Potential buyers of a business carry out due diligence on the business and assets being acquired, covering investigations into commercial, financial, tax and legal matters.
The due diligence required for the acquisition of a business is likely to be less extensive than the due diligence for a company acquisition. A company acquisition will mean that the buyer, through the acquired company, will take on all the liabilities of the target company, including both known liabilities (for example, obligations to perform contracts) and unknown liabilities (for example, unpaid tax and liability for past breaches of contracts or legal requirements). In the case of a business acquisition, a buyer is more able to choose whether or not to assume responsibility for the obligations and liabilities of the business and assets being transferred.
In legal due diligence, the buyer (or its advisers) presents the seller with a set of inquiries for them to answer and to provide requested or supporting documents. The buyer will then ask any necessary follow-up questions.

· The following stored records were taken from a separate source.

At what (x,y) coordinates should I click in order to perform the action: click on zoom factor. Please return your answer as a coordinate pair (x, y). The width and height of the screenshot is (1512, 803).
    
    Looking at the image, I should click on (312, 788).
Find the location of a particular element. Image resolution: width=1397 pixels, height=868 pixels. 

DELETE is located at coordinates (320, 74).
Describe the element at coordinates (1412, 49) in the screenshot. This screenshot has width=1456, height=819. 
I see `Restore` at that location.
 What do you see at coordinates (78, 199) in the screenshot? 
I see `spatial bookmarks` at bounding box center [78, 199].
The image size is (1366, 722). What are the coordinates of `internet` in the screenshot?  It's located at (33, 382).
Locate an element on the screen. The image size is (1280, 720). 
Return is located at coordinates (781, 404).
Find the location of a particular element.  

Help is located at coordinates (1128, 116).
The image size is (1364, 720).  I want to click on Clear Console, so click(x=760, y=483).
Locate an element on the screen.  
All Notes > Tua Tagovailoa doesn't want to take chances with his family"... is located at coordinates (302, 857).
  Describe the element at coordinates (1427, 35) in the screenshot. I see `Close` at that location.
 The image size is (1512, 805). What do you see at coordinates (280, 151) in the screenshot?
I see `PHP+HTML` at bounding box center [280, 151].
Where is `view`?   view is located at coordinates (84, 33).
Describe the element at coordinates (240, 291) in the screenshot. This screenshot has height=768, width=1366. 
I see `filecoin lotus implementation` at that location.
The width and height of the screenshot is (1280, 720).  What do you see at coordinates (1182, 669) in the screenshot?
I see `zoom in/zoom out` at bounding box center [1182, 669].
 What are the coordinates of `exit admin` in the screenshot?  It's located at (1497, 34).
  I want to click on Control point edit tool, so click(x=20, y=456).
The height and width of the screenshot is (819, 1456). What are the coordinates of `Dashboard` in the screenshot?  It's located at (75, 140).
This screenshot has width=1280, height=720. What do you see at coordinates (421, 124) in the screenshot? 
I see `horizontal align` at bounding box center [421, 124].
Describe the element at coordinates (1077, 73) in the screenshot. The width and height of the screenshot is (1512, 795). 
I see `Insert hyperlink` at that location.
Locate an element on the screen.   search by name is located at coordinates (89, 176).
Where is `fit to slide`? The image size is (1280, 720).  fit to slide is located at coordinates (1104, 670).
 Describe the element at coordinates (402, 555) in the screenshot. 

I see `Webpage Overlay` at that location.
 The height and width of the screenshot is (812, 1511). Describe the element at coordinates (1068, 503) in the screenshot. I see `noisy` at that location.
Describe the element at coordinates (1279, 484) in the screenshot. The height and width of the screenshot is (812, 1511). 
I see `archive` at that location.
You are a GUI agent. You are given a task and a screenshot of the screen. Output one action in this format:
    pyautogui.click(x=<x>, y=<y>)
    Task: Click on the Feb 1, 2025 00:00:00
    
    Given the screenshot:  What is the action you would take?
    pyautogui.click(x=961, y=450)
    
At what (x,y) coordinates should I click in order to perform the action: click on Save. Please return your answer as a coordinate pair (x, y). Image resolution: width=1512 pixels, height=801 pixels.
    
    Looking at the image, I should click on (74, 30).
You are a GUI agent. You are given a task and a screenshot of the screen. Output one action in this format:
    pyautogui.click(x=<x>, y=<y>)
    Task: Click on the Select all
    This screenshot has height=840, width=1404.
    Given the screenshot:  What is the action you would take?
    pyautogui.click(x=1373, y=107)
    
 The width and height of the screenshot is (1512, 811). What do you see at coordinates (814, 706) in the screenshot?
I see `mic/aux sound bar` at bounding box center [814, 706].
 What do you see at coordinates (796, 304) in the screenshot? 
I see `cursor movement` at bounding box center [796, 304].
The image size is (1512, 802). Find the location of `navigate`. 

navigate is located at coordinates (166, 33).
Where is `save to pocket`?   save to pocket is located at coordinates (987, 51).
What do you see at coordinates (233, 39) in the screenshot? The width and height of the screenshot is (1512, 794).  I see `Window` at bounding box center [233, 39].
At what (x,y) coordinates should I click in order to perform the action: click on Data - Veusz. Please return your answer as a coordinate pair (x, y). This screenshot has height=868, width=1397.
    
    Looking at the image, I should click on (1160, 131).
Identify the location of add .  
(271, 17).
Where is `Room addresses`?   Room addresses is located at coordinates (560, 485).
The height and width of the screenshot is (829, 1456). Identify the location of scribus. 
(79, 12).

The buyer typically looks for warranties in the Business Purchase Agreement covering the accuracy and completeness of the answers and documents provided during the due diligence process. Care should be taken in answering the requests, to avoid potential claims for breach of warranty and misrepresentation.Â
The replies and materials provided should also serve as the basis for the specific disclosures to be made by the seller under in the disclosure letter which will accompany the BPA.
How are issues arising during due diligence dealt with?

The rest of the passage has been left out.